▶ _LISTED ENTRIES_:
* * * * * * *

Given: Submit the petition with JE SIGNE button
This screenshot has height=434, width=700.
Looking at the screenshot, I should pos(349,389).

* * * * * * *

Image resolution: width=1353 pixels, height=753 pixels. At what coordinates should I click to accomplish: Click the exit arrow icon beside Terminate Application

* * * * * * *

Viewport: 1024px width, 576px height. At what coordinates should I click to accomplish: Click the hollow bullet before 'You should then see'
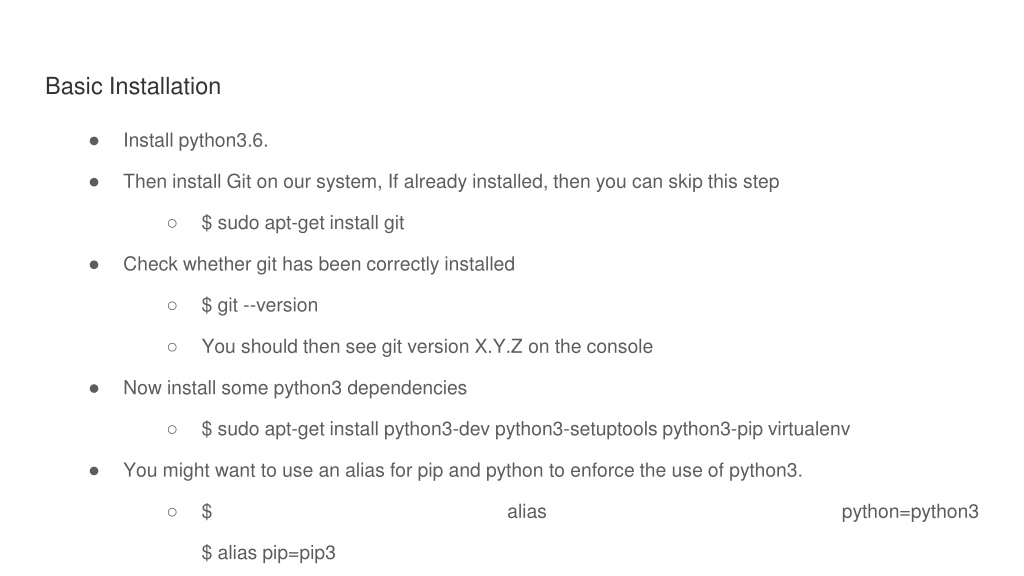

* * * * * * *

▶ _THE EXERCISE_: Copy the items word for word, starting at the line that contains "Given: Submit the" and ending with the line that contains "Looking at the".

▶ _WRITTEN RESPONSE_:
Given: Submit the petition with JE SIGNE button
This screenshot has height=434, width=700.
Looking at the screenshot, I should pos(349,389).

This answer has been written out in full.